Item position entries
● ● ● ● ●

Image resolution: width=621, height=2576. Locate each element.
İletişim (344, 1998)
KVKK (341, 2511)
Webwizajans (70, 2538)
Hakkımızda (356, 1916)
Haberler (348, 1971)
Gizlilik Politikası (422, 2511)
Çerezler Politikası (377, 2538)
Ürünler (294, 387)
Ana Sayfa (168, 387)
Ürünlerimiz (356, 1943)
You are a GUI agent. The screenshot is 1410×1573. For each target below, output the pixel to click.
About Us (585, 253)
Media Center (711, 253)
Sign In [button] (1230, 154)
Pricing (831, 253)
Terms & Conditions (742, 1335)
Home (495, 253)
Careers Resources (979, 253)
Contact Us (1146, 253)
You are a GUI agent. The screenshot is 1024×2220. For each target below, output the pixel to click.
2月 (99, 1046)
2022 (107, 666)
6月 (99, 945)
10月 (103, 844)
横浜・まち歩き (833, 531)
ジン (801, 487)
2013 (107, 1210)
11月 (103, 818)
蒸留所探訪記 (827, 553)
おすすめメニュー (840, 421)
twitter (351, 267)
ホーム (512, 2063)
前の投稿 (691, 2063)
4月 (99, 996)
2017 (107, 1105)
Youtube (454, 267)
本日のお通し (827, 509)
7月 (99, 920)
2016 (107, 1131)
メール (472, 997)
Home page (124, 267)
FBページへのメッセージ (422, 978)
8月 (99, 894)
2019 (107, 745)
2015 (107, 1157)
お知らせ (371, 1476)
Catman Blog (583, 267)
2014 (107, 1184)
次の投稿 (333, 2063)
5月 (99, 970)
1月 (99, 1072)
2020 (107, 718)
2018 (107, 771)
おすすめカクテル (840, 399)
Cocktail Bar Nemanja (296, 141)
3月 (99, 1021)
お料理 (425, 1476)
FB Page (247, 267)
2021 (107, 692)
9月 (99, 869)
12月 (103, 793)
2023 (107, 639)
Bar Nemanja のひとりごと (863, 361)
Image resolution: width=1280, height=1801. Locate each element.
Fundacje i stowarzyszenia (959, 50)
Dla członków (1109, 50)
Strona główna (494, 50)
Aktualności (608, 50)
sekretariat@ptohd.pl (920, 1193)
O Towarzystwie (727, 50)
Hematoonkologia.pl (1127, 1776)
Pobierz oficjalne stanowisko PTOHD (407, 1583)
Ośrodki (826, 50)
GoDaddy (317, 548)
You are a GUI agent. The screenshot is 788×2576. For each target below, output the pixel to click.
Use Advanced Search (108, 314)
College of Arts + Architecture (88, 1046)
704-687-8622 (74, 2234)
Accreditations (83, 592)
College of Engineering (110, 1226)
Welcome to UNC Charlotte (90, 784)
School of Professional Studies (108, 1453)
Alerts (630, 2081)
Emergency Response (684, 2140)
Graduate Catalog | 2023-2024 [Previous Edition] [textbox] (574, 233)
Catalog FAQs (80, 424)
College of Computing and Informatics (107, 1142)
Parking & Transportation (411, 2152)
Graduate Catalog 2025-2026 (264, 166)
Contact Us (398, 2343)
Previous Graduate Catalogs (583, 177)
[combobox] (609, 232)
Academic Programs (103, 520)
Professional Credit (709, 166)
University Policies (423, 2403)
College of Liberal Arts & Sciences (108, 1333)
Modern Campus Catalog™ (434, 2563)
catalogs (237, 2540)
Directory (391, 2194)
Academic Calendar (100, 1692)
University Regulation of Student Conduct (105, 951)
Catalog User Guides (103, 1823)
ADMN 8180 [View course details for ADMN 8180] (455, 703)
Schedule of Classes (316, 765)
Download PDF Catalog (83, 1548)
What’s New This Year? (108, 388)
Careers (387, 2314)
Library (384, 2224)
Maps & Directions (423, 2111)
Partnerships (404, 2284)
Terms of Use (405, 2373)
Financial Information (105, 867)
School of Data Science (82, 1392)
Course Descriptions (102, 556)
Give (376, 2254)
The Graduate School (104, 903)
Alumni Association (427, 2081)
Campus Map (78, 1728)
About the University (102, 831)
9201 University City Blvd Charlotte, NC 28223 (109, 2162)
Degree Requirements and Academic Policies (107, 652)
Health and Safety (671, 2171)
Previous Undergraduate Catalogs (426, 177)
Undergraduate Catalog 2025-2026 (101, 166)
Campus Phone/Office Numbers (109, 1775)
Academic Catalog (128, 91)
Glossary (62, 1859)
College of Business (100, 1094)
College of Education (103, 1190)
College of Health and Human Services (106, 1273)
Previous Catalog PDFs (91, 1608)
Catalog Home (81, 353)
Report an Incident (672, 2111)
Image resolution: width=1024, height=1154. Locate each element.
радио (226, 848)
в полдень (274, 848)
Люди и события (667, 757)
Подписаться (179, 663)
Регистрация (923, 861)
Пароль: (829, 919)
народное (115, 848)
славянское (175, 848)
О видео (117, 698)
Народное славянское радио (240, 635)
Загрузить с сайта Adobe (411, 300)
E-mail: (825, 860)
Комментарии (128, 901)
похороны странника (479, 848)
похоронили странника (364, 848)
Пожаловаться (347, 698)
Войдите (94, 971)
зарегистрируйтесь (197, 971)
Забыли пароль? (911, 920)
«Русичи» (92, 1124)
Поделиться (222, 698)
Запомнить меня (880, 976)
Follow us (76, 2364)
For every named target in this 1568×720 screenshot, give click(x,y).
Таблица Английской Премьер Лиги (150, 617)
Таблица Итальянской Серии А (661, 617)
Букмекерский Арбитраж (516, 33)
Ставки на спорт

● ● ● ● ●

Stated task — Reproduce all of the items above, substituting "interface assistant" for each occurrence of "GUI agent" and leaving everything else unchanged.

Output for this exercise —
Image resolution: width=621, height=2576. Locate each element.
İletişim (344, 1998)
KVKK (341, 2511)
Webwizajans (70, 2538)
Hakkımızda (356, 1916)
Haberler (348, 1971)
Gizlilik Politikası (422, 2511)
Çerezler Politikası (377, 2538)
Ürünler (294, 387)
Ana Sayfa (168, 387)
Ürünlerimiz (356, 1943)
You are a interface assistant. The screenshot is 1410×1573. For each target below, output the pixel to click.
About Us (585, 253)
Media Center (711, 253)
Sign In [button] (1230, 154)
Pricing (831, 253)
Terms & Conditions (742, 1335)
Home (495, 253)
Careers Resources (979, 253)
Contact Us (1146, 253)
You are a interface assistant. The screenshot is 1024×2220. For each target below, output the pixel to click.
2月 (99, 1046)
2022 (107, 666)
6月 (99, 945)
10月 (103, 844)
横浜・まち歩き (833, 531)
ジン (801, 487)
2013 (107, 1210)
11月 (103, 818)
蒸留所探訪記 (827, 553)
おすすめメニュー (840, 421)
twitter (351, 267)
ホーム (512, 2063)
前の投稿 (691, 2063)
4月 (99, 996)
2017 (107, 1105)
Youtube (454, 267)
本日のお通し (827, 509)
7月 (99, 920)
2016 (107, 1131)
メール (472, 997)
Home page (124, 267)
FBページへのメッセージ (422, 978)
8月 (99, 894)
2019 (107, 745)
2015 (107, 1157)
お知らせ (371, 1476)
Catman Blog (583, 267)
2014 (107, 1184)
次の投稿 (333, 2063)
5月 (99, 970)
1月 (99, 1072)
2020 (107, 718)
2018 (107, 771)
おすすめカクテル (840, 399)
Cocktail Bar Nemanja (296, 141)
3月 (99, 1021)
お料理 (425, 1476)
FB Page (247, 267)
2021 (107, 692)
9月 (99, 869)
12月 (103, 793)
2023 (107, 639)
Bar Nemanja のひとりごと (863, 361)
Image resolution: width=1280, height=1801. Locate each element.
Fundacje i stowarzyszenia (959, 50)
Dla członków (1109, 50)
Strona główna (494, 50)
Aktualności (608, 50)
sekretariat@ptohd.pl (920, 1193)
O Towarzystwie (727, 50)
Hematoonkologia.pl (1127, 1776)
Pobierz oficjalne stanowisko PTOHD (407, 1583)
Ośrodki (826, 50)
GoDaddy (317, 548)
You are a interface assistant. The screenshot is 788×2576. For each target below, output the pixel to click.
Use Advanced Search (108, 314)
College of Arts + Architecture (88, 1046)
704-687-8622 (74, 2234)
Accreditations (83, 592)
College of Engineering (110, 1226)
Welcome to UNC Charlotte (90, 784)
School of Professional Studies (108, 1453)
Alerts (630, 2081)
Emergency Response (684, 2140)
Graduate Catalog | 2023-2024 [Previous Edition] [textbox] (574, 233)
Catalog FAQs (80, 424)
College of Computing and Informatics (107, 1142)
Parking & Transportation (411, 2152)
Graduate Catalog 2025-2026 (264, 166)
Contact Us (398, 2343)
Previous Graduate Catalogs (583, 177)
[combobox] (609, 232)
Academic Programs (103, 520)
Professional Credit (709, 166)
University Policies (423, 2403)
College of Liberal Arts & Sciences (108, 1333)
Modern Campus Catalog™ (434, 2563)
catalogs (237, 2540)
Directory (391, 2194)
Academic Calendar (100, 1692)
University Regulation of Student Conduct (105, 951)
Catalog User Guides (103, 1823)
ADMN 8180 [View course details for ADMN 8180] (455, 703)
Schedule of Classes (316, 765)
Download PDF Catalog (83, 1548)
What’s New This Year? (108, 388)
Careers (387, 2314)
Library (384, 2224)
Maps & Directions (423, 2111)
Partnerships (404, 2284)
Terms of Use (405, 2373)
Financial Information (105, 867)
School of Data Science (82, 1392)
Course Descriptions (102, 556)
Give (376, 2254)
The Graduate School (104, 903)
Alumni Association (427, 2081)
Campus Map (78, 1728)
About the University (102, 831)
9201 University City Blvd Charlotte, NC 28223 (109, 2162)
Degree Requirements and Academic Policies (107, 652)
Health and Safety (671, 2171)
Previous Undergraduate Catalogs (426, 177)
Undergraduate Catalog 2025-2026 (101, 166)
Campus Phone/Office Numbers (109, 1775)
Academic Catalog (128, 91)
Glossary (62, 1859)
College of Business (100, 1094)
College of Education (103, 1190)
College of Health and Human Services (106, 1273)
Previous Catalog PDFs (91, 1608)
Catalog Home (81, 353)
Report an Incident (672, 2111)
Image resolution: width=1024, height=1154. Locate each element.
радио (226, 848)
в полдень (274, 848)
Люди и события (667, 757)
Подписаться (179, 663)
Регистрация (923, 861)
Пароль: (829, 919)
народное (115, 848)
славянское (175, 848)
О видео (117, 698)
Народное славянское радио (240, 635)
Загрузить с сайта Adobe (411, 300)
E-mail: (825, 860)
Комментарии (128, 901)
похороны странника (479, 848)
похоронили странника (364, 848)
Пожаловаться (347, 698)
Войдите (94, 971)
зарегистрируйтесь (197, 971)
Забыли пароль? (911, 920)
«Русичи» (92, 1124)
Поделиться (222, 698)
Запомнить меня (880, 976)
Follow us (76, 2364)
For every named target in this 1568×720 screenshot, give click(x,y).
Таблица Английской Премьер Лиги (150, 617)
Таблица Итальянской Серии А (661, 617)
Букмекерский Арбитраж (516, 33)
Ставки на спорт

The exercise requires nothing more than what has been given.